**Your task**
Every line from the one containing "Savemi (347, 2370)" through the last line below should be reproduced exactly; please include nothing else.

**Recorded information**
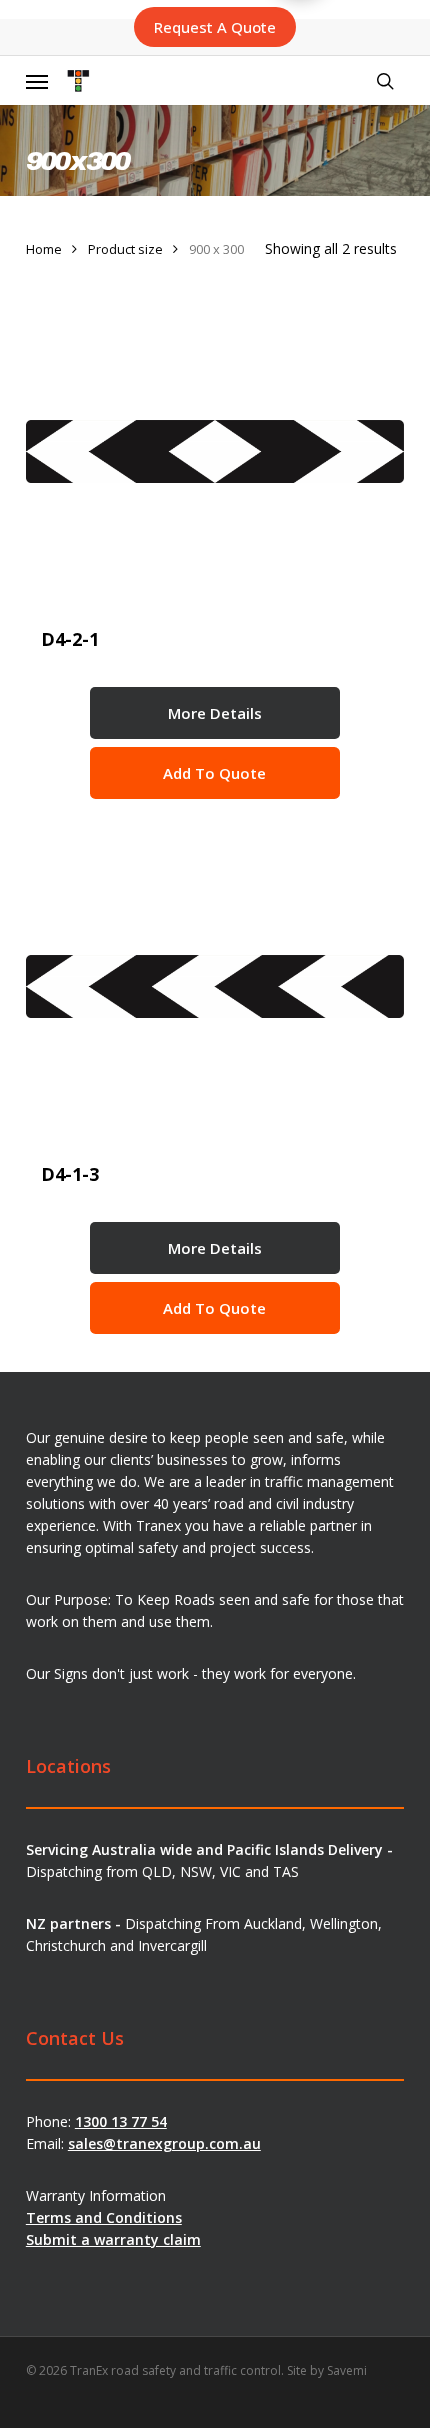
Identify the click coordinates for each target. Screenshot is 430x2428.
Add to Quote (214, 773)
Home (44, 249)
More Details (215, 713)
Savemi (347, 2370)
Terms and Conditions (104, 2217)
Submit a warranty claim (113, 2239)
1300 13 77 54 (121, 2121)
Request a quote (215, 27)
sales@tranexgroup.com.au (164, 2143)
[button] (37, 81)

**Solution to this problem**
Savemi (347, 2370)
Terms and Conditions (104, 2217)
Submit a warranty claim (113, 2239)
1300 13 77 54 (121, 2121)
Request a quote (215, 27)
sales@tranexgroup.com.au (164, 2143)
[button] (37, 81)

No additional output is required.